# Directions for this task
I would like every record reproduced exactly, with the pictures left out.

# Stored items
· · ·

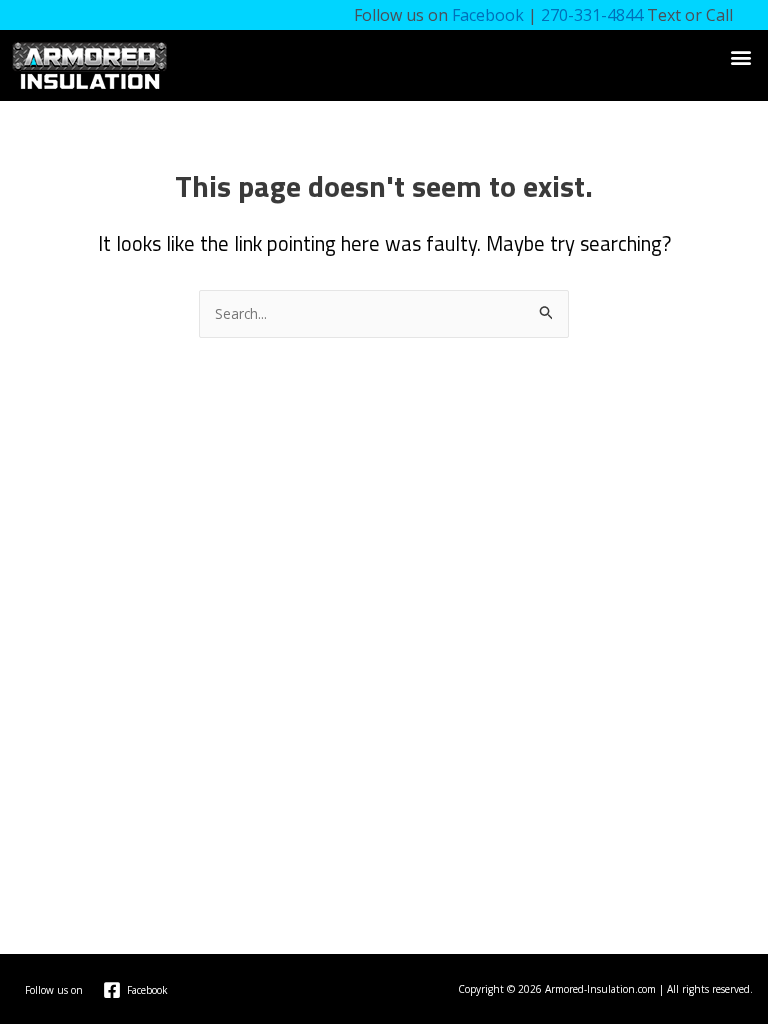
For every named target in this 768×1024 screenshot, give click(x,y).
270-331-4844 (592, 15)
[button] (741, 56)
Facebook (488, 15)
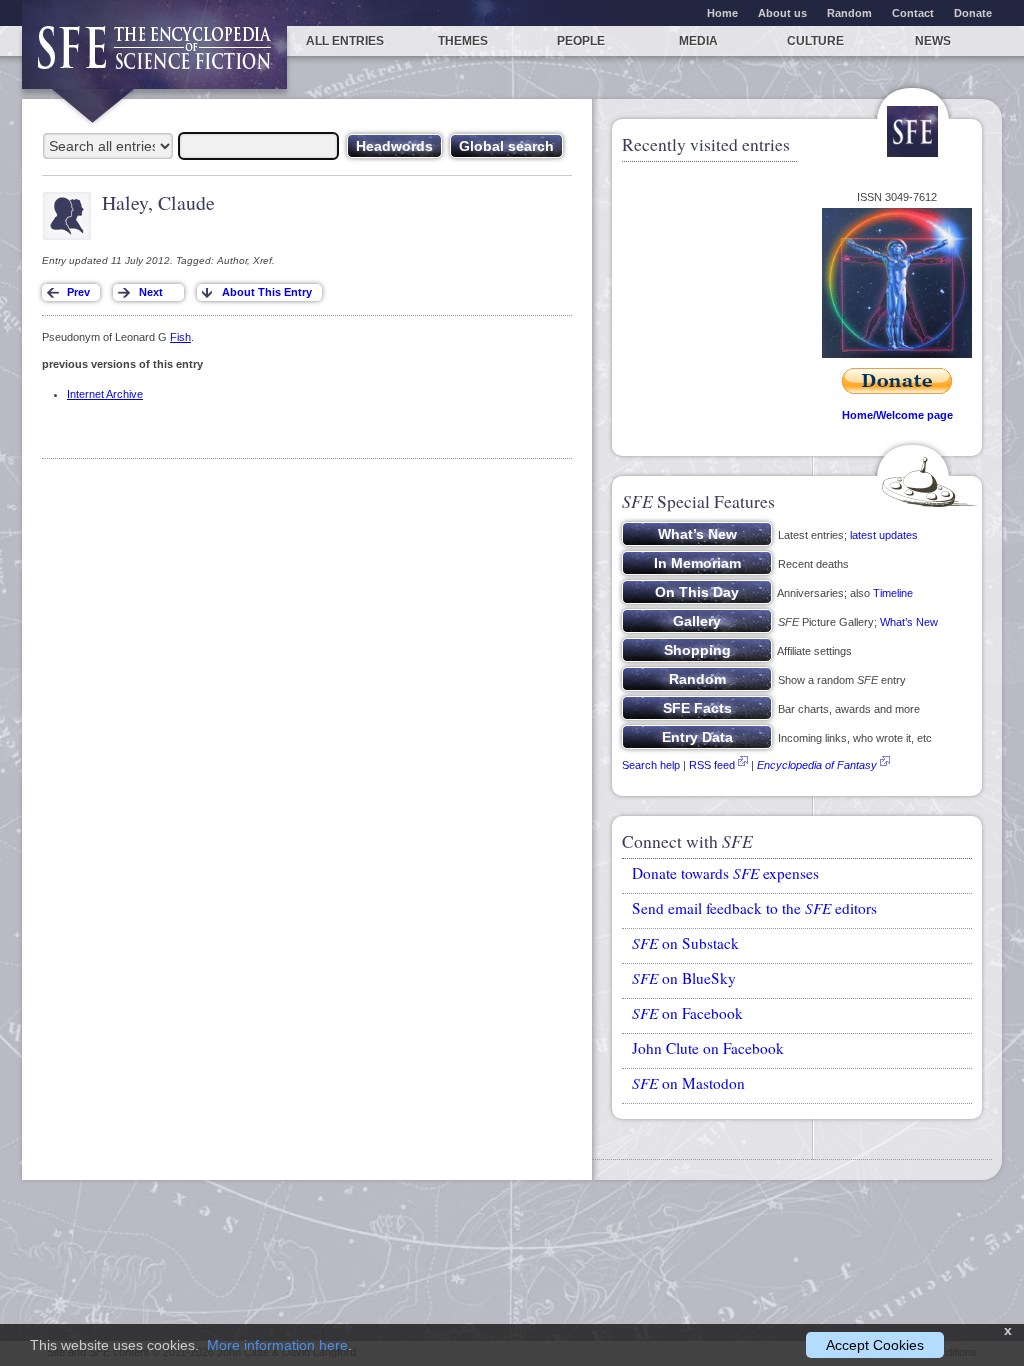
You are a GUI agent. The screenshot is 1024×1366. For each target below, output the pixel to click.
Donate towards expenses (725, 873)
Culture (815, 41)
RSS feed (712, 765)
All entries (345, 41)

· · ·

# Expected output
For every named target in this 768×1024 screenshot, give click(x,y).
270-331-4844 (592, 15)
[button] (741, 56)
Facebook (488, 15)
You are a GUI agent. The screenshot is 1024×1366. For each target below, output the pixel to click.
Donate towards expenses (725, 873)
Culture (815, 41)
RSS feed (712, 765)
All entries (345, 41)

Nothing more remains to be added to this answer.